_WHAT THE TASK REQUIRES_.
Go through the data line by line from the top, retyping each exactly, and end with the line that contains "has width=1568, height=541.".

╭─ SUPPLIED MATERIAL

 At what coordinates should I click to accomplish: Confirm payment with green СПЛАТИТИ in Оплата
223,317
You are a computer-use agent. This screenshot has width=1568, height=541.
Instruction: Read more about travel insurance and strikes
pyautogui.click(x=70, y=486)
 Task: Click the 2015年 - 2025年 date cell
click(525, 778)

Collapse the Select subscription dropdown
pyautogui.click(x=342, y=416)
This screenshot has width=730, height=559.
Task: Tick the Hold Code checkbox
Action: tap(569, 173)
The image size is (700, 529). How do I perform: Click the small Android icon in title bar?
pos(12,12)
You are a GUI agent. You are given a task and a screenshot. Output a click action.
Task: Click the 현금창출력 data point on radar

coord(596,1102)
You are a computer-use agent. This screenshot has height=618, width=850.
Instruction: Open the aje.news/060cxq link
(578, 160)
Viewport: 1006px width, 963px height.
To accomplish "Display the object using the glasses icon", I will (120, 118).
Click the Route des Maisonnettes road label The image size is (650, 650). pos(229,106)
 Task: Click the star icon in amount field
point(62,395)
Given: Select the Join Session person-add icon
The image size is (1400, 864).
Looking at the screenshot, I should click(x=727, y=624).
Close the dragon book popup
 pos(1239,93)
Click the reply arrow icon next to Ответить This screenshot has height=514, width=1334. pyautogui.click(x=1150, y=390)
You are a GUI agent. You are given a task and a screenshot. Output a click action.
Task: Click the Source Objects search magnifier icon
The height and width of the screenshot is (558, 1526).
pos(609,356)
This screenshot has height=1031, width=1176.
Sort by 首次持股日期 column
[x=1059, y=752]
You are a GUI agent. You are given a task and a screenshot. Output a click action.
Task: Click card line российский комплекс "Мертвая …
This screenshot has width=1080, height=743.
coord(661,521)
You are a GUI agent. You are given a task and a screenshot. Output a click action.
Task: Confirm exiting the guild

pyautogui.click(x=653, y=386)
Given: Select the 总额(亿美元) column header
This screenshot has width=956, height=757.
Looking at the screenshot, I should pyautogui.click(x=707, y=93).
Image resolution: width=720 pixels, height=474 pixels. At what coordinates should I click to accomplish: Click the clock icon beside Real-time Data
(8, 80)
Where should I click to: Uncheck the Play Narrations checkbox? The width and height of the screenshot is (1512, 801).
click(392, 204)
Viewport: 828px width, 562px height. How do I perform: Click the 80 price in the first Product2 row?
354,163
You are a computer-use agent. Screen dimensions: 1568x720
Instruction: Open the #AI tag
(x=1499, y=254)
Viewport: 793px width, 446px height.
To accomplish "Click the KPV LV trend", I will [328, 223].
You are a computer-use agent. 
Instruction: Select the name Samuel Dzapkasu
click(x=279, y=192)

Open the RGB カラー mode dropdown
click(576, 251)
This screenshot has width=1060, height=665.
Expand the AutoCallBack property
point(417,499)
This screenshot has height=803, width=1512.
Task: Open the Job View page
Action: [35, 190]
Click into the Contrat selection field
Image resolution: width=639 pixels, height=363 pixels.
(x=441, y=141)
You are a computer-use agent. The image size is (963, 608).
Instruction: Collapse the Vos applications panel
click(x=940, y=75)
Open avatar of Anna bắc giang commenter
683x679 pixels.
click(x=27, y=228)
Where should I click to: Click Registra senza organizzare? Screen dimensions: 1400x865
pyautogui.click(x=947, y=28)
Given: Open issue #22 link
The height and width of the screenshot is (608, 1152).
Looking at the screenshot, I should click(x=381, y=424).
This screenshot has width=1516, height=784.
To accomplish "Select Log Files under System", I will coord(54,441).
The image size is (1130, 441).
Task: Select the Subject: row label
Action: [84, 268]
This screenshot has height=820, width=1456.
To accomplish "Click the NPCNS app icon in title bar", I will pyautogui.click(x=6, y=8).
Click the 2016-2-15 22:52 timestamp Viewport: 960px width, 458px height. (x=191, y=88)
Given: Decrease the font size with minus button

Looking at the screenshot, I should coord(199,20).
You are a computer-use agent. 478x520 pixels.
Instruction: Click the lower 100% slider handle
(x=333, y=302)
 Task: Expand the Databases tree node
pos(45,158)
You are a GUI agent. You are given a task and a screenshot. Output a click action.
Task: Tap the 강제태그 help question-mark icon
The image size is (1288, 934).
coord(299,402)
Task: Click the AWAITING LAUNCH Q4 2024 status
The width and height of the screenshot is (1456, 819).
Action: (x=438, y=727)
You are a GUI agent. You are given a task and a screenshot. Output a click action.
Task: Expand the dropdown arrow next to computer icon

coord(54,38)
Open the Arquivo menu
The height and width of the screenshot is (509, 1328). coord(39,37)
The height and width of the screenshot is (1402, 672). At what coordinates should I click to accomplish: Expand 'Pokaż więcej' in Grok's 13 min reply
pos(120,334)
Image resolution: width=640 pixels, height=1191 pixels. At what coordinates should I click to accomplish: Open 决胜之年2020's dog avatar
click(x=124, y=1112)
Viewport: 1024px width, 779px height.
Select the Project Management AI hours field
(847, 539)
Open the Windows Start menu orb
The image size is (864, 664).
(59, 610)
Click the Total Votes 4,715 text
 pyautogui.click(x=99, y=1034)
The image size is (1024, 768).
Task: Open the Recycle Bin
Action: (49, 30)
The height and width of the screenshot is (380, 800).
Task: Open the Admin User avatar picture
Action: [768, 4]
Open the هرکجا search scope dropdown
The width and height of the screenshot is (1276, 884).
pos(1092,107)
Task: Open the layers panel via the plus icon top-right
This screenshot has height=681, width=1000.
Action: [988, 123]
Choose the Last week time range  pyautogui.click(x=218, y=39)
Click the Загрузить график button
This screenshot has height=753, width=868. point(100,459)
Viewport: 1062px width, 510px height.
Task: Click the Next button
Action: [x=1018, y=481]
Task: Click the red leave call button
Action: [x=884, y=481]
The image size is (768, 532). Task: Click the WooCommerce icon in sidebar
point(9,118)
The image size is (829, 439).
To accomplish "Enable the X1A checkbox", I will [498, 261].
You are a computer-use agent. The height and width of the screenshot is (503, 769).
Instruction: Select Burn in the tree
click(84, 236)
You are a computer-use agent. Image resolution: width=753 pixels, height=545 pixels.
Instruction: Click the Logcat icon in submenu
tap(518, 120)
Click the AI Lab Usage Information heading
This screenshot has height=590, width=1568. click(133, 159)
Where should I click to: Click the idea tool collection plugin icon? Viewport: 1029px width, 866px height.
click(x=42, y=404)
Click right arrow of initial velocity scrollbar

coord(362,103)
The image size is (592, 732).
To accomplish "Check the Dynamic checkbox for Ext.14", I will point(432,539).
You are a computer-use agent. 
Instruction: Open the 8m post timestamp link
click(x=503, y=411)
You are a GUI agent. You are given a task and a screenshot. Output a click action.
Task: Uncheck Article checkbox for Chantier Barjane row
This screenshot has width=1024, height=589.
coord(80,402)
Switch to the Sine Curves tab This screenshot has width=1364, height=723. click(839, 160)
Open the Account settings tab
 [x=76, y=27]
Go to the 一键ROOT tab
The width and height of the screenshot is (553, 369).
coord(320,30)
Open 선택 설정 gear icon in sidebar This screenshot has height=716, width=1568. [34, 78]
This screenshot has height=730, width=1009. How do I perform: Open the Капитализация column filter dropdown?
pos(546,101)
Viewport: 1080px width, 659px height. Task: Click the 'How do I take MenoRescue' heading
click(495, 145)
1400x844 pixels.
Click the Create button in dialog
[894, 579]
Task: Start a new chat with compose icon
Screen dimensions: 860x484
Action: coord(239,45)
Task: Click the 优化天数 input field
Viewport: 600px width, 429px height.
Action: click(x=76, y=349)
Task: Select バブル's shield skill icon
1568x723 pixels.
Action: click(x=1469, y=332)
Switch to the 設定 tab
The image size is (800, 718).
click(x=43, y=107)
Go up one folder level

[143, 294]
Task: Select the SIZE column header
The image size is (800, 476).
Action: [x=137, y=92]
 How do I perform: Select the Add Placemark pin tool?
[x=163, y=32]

╰─

_RESPONSE TO THE EXERCISE_.
 At what coordinates should I click to accomplish: Confirm payment with green СПЛАТИТИ in Оплата
223,317
You are a computer-use agent. This screenshot has width=1568, height=541.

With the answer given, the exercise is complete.